Critiques of school effectiveness

School effectiveness research: a bandwagon, a hijack or a journey towards enlightenment?

Paper presented at British Educational Research Association meeting, York, September 11-14, 1997

Harvey Goldstein and Kate Myers

1. School effectiveness as political legitimation

Under the New Labour Government school effectiveness seems set to continue to occupy a high profile, associated with policy imperatives to 'raise standards' and 'achieve targets'. In the 20 or so years during which school effectiveness research has existed, it has commanded a remarkably high level of political interest, and has been viewed by many politicians as a legitimating device for a wide range of new policies. In this paper, we start by looking a little more closely at this phenomenon, and then move on to discuss a more positive potential for school effectiveness (SE) research.

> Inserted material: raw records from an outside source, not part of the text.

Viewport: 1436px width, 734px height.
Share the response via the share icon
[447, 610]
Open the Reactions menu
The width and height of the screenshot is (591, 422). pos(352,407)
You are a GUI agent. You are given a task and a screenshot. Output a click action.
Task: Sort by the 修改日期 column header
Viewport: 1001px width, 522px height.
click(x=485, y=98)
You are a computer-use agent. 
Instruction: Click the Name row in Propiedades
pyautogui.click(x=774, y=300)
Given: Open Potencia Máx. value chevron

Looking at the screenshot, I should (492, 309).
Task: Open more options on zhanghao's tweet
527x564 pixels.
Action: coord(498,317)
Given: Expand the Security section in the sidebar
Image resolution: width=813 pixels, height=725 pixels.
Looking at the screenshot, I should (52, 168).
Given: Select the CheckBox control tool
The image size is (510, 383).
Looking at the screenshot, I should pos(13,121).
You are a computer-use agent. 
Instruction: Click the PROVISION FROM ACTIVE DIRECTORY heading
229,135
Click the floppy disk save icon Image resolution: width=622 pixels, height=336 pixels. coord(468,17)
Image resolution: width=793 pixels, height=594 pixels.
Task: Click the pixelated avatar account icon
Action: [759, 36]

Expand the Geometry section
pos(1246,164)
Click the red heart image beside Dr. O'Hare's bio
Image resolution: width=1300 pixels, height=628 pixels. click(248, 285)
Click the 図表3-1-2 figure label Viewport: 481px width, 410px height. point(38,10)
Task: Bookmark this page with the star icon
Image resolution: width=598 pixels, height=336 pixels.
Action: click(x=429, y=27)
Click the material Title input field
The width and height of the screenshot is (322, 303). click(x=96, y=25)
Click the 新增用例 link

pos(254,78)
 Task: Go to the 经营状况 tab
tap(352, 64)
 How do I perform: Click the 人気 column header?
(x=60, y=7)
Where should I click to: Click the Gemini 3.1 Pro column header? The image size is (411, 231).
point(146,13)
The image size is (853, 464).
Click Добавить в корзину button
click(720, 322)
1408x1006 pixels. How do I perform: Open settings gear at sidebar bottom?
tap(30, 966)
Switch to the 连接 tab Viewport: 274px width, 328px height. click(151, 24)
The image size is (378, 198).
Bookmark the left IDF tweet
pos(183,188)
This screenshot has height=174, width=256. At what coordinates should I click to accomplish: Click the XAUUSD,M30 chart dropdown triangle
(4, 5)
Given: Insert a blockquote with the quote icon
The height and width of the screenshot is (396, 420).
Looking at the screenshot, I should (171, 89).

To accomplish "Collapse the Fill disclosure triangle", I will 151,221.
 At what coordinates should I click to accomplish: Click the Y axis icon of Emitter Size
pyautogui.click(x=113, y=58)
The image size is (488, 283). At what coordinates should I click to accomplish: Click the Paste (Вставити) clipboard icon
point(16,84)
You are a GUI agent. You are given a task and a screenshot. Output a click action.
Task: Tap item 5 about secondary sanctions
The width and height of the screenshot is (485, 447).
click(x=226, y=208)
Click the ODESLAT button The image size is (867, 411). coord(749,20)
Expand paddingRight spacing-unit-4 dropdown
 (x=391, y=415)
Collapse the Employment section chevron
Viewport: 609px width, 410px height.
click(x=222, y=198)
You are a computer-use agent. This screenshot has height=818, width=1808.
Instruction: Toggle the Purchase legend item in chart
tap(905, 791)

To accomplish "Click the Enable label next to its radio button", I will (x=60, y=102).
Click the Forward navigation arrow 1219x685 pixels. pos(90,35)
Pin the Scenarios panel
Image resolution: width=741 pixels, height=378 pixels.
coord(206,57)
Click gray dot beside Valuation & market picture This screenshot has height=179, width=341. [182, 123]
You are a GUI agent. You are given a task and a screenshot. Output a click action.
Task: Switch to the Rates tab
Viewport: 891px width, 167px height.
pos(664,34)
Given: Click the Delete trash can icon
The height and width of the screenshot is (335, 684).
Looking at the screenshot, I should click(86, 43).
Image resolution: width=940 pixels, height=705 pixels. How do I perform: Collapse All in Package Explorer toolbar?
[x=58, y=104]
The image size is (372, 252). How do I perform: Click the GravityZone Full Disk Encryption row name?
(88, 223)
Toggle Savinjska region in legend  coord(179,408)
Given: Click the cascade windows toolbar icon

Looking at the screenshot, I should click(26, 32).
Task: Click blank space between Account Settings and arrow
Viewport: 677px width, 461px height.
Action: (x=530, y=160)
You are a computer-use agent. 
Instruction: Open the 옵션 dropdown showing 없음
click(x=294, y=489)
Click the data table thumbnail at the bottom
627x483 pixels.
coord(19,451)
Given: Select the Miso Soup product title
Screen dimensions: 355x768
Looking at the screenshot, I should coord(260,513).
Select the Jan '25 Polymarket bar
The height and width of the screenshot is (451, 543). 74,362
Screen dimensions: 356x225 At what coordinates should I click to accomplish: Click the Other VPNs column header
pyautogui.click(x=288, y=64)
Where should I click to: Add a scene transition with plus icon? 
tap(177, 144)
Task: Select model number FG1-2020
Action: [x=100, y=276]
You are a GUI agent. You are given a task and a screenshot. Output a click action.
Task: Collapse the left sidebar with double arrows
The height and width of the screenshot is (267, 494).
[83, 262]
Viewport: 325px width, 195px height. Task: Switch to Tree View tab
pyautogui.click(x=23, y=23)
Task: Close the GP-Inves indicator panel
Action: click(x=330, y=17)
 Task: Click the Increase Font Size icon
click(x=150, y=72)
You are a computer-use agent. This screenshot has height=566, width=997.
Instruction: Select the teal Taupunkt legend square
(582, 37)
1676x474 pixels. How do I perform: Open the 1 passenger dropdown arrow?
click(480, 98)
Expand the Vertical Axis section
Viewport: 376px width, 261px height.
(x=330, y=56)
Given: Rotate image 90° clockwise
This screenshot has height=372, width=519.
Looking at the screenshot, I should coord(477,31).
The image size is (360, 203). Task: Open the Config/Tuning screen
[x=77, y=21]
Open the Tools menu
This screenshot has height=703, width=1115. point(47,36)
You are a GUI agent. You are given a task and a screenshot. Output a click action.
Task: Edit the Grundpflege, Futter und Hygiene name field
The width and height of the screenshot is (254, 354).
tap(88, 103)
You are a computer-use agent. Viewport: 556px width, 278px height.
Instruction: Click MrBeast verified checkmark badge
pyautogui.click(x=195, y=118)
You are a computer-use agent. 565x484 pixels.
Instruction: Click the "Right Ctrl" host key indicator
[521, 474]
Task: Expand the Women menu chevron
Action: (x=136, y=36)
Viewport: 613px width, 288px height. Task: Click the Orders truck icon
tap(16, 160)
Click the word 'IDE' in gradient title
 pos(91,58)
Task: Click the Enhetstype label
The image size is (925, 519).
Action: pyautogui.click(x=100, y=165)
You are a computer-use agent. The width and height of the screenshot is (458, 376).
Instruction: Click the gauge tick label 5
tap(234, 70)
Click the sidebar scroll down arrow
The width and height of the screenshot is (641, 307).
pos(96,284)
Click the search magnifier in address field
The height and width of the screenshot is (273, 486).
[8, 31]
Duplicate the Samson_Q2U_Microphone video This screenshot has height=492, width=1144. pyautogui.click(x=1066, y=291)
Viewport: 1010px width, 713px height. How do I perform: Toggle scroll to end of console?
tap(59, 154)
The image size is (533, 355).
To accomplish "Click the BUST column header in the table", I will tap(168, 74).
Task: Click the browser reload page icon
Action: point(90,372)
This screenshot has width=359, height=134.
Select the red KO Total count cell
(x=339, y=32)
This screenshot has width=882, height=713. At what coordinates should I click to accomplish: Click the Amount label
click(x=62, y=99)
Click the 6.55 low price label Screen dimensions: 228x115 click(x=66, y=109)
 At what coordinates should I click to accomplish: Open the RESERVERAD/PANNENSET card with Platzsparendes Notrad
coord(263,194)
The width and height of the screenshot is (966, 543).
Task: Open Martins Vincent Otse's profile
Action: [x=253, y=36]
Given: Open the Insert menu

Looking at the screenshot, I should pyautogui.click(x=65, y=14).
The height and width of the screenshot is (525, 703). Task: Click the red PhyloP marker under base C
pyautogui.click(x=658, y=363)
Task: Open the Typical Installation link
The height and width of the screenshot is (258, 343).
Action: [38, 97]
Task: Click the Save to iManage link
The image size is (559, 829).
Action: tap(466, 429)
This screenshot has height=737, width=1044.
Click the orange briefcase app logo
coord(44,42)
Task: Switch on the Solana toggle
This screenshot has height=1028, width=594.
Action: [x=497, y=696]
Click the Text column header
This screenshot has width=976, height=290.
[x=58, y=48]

Several academics (Pring (1996), Hamilton (1996), Elliot (1996), White and Barber (1997)) have recently been critical of SE research, and have drawn responses from SE researchers (Sammons et al, 1996; Mortimore and Sammons, 1997; Mortimore and Whitty, 1997). The criticisms have centred around 3 main issues. The first is that SE research has claimed too much for its 'findings', and this is a view with which we have some sympathy and to which we shall return. The second accusation is that SE inevitably concentrates on restricted 'cognitive' outcomes of schooling and ignores the many other aspects which are important. With this view we have little sympathy. We believe that it misunderstands the nature of current research and we will elaborate below. The third charge against SE research is that it has assisted in the process of governmental centralisation and control of education and educational professionals. We both agree and disagree with this!

We disagree because we do not accept that SE researchers as a group have consciously supported such government moves, although would be prepared to concede that some individuals involved in SE may be culpable. Nevertheless, we do agree that the government and its quangos have 'cherry picked' what they wish to use in order to help to legitimate their policies. There is no particular shortage of examples. Many research discussions have been quoted out of context e.g. OFSTED's work on reading (OFSTED, 1996) has sought to justify some dubious 'research' by appealing to aspects of the SE literature (Mortimore and Goldstein, 1996) and the literacy task force report produced for the Labour party sought to justify its comparisons among primary schools by questionable references to 'intake adjustments' (Goldstein, 1997).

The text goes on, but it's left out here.